Mais pourquoi fait-il cela ?
Je vais vous le dire mais juste avant permettez-moi une petite parenthèse.
Si je devais aujourd'hui résumer ma contribution à la recherche au moyen de deux phrases, il s'agirait de deux intuitions. La première indiquait que nos disques durs allaient disparaître pour se retrouver "dans le Cloud". Et elle avait fait la une du journal Le Monde un jour d'avril ... 2005 (je vous l'ai remise ici récemment). Et la seconde établissait le constat que "l'homme était un document comme les autres", nous étions alors en 2009.
En fait nos disques durs ont commencé à disparaître (ou à migrer dans le Cloud, ce qui revient au même) à partir du moment où l'homme est devenu un document comme les autres. Plus exactement à partir du moment où les grands acteurs de l'économie de l'internet ont compris et réalisé que la prochaine conquête ne serait pas spatiale mais documentaire. Si la causalité directe est impossible à établir, la corrélation entre le déport dans le Cloud de nos usages et de nos documents d'une part, et l'établissement de régimes de documentation - et de surveillance - généralisés envisageant l'homme comme un simple document d'autre part, est elle difficilement contestable, et installe la question documentaire comme une question politique majeure et déterminante pour l'avenir de nos sociétés.
Et donc ...
Et donc, ceci étant posé, essayons de répondre à la question du pourquoi (ce nouvel onglet "Personal Tab") ?
Le web, ou à tout le moins la nature des processus et des technologies documentaires qui traversent ses 25 ans d'histoire, tout cela s'est toujours inscrit dans un mouvement oscillatoire, un mouvement de balancier. Du personnel à l'universel, de l'infra-documentaire au supra-documenté. Ce qui compte dans ce mouvement de balancier c'est sa dynamique, c'est le mouvement lui-même. En allant remettre de la documentation "personnelle" dans la représentation documentaire "universelle" qu'il propose habituellement, Google s'offre un moyen de relancer une curiosité, une friction, une ambigüité aussi, qui va faire naître - du moins l'espère-t-il probablement - de nouvelles sources d'attention, et donc de monétisation.

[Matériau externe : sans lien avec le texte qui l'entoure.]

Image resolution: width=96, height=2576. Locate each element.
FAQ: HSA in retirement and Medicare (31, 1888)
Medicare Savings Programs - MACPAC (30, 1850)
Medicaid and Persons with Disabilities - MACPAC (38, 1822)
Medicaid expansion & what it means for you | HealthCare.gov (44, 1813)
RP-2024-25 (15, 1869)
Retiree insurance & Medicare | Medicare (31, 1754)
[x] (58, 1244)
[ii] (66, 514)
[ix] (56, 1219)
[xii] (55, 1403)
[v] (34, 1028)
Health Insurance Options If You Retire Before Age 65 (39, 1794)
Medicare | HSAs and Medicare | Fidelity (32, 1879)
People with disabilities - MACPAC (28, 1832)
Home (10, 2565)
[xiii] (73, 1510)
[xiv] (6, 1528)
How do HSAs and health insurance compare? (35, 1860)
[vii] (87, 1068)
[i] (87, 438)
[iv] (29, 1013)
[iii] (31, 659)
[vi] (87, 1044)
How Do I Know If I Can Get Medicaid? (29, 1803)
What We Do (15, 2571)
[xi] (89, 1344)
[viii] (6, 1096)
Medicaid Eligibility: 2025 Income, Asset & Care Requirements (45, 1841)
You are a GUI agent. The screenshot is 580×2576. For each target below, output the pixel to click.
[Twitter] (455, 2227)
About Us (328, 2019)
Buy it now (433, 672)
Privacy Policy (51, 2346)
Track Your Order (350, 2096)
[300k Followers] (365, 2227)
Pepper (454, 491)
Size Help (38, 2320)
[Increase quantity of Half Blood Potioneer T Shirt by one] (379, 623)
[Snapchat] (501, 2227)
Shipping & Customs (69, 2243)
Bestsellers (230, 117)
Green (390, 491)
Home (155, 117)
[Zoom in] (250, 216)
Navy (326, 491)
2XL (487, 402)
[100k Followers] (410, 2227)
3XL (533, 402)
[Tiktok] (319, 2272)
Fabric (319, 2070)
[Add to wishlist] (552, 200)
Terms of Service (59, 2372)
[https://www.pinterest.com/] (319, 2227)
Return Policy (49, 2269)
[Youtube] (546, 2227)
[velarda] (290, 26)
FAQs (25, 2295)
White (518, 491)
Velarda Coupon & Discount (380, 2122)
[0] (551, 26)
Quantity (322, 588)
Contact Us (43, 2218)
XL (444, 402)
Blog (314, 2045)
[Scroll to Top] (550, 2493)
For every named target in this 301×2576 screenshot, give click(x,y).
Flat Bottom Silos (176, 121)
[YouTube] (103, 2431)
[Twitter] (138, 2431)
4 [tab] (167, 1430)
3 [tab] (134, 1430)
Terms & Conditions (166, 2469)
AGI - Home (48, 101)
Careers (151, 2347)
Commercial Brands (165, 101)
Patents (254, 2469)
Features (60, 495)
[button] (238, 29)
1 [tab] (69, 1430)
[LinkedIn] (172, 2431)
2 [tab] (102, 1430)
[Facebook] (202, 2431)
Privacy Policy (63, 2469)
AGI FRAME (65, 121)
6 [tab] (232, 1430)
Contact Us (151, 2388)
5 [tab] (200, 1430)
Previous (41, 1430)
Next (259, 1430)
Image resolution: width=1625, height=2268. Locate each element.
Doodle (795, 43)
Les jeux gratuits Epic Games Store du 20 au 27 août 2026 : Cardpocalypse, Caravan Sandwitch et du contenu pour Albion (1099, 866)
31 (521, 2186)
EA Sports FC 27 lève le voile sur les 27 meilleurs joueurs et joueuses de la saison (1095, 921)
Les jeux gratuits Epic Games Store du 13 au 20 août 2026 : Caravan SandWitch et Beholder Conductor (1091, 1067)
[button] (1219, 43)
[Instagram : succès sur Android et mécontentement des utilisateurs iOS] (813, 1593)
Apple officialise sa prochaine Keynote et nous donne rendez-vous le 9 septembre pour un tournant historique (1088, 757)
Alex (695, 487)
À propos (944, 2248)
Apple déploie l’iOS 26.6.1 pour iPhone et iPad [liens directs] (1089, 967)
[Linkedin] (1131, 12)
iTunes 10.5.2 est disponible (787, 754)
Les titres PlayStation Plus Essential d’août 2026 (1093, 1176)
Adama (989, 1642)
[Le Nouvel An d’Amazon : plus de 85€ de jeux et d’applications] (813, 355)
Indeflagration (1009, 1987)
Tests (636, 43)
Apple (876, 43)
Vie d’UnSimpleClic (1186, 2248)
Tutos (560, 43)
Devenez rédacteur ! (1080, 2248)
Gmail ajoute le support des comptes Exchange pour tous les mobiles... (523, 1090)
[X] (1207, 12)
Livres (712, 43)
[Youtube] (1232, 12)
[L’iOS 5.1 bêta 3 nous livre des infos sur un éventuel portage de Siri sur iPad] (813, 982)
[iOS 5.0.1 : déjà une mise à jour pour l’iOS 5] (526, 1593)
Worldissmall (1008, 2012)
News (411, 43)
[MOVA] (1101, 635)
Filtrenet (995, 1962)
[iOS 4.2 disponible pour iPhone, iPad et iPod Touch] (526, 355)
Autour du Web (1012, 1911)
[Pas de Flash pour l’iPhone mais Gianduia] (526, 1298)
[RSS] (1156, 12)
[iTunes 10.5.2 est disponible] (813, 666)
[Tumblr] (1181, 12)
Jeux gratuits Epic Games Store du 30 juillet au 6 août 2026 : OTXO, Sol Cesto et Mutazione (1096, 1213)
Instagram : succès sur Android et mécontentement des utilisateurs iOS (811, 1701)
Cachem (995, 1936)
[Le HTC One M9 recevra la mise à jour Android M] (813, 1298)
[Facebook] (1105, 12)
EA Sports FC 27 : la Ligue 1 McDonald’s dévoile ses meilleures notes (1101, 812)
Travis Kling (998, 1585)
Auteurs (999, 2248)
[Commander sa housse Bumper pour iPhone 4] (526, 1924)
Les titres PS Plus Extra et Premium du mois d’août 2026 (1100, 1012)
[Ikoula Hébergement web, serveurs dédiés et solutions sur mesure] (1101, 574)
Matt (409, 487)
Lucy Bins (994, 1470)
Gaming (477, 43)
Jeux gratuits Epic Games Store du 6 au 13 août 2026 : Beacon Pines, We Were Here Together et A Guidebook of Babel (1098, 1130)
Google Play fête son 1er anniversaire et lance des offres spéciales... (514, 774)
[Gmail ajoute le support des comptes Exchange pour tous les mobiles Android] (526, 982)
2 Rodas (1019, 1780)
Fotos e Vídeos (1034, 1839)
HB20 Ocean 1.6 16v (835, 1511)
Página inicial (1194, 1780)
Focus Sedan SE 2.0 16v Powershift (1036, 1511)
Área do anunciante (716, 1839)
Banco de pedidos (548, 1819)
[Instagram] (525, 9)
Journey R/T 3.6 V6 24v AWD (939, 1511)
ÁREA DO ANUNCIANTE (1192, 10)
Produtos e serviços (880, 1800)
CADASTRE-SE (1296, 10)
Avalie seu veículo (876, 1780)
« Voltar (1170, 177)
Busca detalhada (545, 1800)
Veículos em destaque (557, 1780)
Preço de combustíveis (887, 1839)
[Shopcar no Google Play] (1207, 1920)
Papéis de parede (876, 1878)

Si paradoxal que cela puisse paraître, nous n'avons des documents que nous "possédons" ou auxquels nous accédons, et qui sont attachés à nos comptes en ligne, qu'une vue et une représentation aussi partielle que celle dont nous disposons pour l'ensemble des informations effectivement disponibles à l'échelle de la planète. Nous avons pour l'essentiel perdu ces repères, ces bornes que représentaient la longueur des étagères (devenues infinies) où les dimensions d'un disque dur et le message indiquant qu'il est "saturé", qu'il n'y a plus ... d'espace. Incapables de "voir" ce dont nous disposons à notre portée, nous devenons incapables de "savoir" ce que nous possédons vraiment.
Google a, d'une manière ou d'une autre toujours cherché à "capter" documents et données, personnels, privés ou publics et à produire cette oscillation entre l'information "publique" et les documents "personnels". Sans y revenir dans le détail on peut au moins pointer 3 dates clés.
Courant 2006, Google actualisait et peaufinait son outil "Google Desktop Search" qui permettait à l'époque de faire tourner le moteur sur l'ensemble des documents stockés dans notre disque dur local.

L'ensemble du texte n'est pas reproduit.